Work instructions:
Where the line with "Task: Toggle animate" appears in the records below, start there and transcribe each line exactly through the last.
• • • • • • •
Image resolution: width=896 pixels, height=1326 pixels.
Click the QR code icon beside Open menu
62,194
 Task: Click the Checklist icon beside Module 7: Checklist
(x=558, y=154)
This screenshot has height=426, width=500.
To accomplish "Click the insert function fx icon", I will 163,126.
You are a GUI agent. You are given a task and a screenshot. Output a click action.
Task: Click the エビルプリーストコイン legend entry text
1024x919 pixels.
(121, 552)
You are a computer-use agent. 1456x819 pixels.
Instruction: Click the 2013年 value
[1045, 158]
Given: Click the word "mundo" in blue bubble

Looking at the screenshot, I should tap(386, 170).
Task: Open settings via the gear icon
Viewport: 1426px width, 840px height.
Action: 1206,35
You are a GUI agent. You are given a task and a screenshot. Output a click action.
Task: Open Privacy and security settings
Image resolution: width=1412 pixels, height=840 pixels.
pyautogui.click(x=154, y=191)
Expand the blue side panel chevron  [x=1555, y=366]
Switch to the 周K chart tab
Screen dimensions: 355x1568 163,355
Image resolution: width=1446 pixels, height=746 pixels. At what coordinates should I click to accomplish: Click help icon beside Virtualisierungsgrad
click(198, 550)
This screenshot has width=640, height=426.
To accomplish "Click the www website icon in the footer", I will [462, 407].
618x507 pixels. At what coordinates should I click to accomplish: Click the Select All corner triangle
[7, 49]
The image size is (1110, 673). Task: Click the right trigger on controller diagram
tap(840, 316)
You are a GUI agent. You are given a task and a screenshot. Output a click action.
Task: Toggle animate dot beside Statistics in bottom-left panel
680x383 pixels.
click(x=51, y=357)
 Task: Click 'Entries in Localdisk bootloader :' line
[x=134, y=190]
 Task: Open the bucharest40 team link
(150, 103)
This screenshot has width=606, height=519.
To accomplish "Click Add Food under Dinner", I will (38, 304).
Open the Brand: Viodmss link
• • • • • • •
Final answer:
Task: Toggle animate dot beside Statistics in bottom-left panel
680x383 pixels.
click(x=51, y=357)
 Task: Click 'Entries in Localdisk bootloader :' line
[x=134, y=190]
 Task: Open the bucharest40 team link
(150, 103)
This screenshot has width=606, height=519.
To accomplish "Click Add Food under Dinner", I will (38, 304).
Open the Brand: Viodmss link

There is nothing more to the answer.